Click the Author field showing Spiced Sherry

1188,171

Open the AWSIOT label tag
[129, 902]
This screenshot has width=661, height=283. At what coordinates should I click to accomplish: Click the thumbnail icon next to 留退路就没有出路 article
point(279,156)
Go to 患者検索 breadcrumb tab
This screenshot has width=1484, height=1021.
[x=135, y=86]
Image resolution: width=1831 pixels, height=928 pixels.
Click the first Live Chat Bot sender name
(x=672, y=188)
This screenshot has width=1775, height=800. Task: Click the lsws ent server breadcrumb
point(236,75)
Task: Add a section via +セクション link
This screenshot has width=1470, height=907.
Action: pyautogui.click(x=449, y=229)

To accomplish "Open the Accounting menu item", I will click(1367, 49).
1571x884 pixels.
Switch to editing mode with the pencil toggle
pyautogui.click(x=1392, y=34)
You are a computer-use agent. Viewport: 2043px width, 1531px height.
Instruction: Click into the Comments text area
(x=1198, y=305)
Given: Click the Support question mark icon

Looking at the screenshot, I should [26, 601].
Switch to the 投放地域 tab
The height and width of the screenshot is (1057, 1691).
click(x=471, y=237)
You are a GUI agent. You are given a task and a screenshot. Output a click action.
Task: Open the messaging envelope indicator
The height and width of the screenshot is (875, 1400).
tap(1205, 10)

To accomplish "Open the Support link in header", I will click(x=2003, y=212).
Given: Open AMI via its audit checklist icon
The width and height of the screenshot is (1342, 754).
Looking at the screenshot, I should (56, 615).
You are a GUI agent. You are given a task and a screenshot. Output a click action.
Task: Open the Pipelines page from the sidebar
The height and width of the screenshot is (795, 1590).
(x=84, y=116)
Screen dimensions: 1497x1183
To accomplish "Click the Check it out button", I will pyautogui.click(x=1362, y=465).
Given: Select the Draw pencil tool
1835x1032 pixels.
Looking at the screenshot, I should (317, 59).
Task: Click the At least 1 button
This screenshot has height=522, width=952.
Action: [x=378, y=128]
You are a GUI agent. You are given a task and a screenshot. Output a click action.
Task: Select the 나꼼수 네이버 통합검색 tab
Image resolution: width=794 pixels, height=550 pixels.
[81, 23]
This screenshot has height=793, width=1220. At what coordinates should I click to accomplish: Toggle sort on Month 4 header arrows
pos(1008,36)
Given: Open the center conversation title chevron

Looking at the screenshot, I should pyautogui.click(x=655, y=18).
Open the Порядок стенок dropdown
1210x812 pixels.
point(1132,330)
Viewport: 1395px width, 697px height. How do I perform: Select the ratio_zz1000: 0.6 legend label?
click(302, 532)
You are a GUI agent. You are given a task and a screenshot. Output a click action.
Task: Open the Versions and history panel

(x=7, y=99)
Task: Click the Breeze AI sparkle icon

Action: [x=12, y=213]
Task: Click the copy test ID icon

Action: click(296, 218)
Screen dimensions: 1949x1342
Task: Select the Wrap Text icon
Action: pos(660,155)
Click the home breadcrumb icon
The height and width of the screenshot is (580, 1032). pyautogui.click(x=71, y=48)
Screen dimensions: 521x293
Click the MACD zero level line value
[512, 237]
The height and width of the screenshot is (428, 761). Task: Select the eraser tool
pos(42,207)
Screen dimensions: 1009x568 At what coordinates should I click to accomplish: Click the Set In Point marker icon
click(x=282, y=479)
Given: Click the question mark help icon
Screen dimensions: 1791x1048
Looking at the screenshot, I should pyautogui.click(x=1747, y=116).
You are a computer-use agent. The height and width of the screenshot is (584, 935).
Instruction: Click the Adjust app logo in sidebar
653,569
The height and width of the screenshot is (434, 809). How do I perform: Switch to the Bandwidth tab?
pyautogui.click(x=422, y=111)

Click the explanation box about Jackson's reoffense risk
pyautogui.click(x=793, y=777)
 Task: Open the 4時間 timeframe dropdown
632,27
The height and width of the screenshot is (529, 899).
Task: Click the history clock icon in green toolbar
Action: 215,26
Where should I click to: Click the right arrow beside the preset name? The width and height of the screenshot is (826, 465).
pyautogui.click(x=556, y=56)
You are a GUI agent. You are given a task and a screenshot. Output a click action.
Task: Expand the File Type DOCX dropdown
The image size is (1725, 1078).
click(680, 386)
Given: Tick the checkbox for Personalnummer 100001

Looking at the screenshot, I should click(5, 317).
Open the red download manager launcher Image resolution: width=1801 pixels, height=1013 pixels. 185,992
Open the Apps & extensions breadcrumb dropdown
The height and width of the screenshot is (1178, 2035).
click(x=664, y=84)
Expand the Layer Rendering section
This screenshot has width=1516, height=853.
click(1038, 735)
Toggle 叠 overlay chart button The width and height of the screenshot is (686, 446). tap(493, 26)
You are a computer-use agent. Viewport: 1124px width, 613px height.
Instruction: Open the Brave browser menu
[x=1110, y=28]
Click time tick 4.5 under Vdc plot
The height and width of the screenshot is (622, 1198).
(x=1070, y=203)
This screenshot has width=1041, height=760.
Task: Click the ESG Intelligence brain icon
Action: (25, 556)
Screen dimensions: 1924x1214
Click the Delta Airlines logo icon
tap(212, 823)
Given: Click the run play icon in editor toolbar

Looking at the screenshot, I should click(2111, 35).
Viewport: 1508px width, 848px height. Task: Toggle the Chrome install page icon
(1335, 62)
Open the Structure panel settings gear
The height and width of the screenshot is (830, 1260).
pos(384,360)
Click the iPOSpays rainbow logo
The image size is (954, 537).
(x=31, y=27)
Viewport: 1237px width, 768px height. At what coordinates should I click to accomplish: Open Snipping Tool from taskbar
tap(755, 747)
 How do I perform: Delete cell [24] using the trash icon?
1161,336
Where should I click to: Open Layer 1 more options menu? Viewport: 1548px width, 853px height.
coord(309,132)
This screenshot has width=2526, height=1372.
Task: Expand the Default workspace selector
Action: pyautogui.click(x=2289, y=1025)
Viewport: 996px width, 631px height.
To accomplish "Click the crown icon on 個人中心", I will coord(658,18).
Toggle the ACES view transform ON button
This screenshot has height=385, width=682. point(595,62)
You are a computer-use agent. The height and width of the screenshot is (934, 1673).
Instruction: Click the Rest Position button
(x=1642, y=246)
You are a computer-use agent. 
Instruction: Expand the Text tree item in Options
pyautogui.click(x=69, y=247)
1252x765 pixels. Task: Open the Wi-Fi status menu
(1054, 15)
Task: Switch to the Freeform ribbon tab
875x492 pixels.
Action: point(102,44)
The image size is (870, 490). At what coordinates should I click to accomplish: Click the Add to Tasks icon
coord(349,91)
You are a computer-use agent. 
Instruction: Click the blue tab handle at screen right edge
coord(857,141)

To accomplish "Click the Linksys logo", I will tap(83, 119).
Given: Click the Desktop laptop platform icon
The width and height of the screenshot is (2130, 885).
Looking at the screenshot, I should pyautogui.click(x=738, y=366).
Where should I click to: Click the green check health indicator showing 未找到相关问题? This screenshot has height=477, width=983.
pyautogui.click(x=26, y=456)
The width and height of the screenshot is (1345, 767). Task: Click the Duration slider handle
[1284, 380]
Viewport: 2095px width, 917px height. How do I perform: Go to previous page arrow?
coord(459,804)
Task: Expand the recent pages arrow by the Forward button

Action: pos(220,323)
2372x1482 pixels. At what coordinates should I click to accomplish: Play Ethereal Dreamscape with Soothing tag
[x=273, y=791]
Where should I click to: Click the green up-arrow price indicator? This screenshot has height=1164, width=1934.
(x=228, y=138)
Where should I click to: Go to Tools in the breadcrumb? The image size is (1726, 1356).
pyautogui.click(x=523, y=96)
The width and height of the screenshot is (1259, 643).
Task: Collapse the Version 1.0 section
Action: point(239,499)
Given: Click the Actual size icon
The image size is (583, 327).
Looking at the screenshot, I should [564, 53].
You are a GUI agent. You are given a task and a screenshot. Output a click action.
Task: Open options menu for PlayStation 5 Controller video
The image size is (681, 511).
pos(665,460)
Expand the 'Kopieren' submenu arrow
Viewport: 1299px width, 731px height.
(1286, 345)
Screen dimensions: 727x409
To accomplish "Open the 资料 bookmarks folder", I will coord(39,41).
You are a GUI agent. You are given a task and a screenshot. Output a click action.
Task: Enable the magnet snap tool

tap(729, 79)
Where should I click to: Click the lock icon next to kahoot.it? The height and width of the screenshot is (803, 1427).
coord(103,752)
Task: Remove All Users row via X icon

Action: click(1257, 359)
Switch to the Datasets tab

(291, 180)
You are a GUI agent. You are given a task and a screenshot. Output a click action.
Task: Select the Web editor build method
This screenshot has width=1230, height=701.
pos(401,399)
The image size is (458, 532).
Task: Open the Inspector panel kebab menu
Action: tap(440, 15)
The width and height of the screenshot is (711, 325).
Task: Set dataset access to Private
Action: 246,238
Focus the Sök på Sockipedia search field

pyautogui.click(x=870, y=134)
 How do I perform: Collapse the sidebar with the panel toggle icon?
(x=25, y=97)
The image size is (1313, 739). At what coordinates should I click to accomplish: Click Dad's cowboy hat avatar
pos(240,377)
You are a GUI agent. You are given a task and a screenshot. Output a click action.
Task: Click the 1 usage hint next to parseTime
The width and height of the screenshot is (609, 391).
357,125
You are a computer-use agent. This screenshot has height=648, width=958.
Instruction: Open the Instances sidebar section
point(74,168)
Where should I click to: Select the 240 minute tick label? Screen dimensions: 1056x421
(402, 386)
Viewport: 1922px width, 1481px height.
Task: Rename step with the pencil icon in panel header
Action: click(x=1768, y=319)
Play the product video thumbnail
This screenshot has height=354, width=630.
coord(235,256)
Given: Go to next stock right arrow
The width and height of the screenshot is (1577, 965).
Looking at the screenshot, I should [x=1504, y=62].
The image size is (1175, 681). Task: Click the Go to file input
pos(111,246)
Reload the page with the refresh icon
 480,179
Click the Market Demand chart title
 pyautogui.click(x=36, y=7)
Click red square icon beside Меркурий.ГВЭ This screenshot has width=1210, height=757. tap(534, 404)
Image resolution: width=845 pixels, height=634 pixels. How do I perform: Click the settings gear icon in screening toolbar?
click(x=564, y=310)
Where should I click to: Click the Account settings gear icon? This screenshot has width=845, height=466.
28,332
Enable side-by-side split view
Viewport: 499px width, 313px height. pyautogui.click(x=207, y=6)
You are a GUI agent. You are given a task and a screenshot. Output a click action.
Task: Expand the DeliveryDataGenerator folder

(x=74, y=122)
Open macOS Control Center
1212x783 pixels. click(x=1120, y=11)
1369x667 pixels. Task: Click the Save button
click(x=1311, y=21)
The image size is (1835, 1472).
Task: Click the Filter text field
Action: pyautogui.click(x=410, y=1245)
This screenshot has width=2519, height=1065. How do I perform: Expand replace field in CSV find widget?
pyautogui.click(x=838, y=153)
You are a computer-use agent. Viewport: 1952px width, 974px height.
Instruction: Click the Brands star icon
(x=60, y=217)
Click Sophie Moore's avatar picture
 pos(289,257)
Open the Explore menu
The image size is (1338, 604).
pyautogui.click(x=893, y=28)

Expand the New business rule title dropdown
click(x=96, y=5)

-=-=-=-=-

**Exercise details**
Would you please copy exactly the part of the entries above that begins at the line containing "The image size is (1175, 681)." and ends at the line containing "Click red square", both lines included?

**Solution to this exercise**
The image size is (1175, 681). Task: Click the Go to file input
pos(111,246)
Reload the page with the refresh icon
 480,179
Click the Market Demand chart title
 pyautogui.click(x=36, y=7)
Click red square icon beside Меркурий.ГВЭ This screenshot has width=1210, height=757. tap(534, 404)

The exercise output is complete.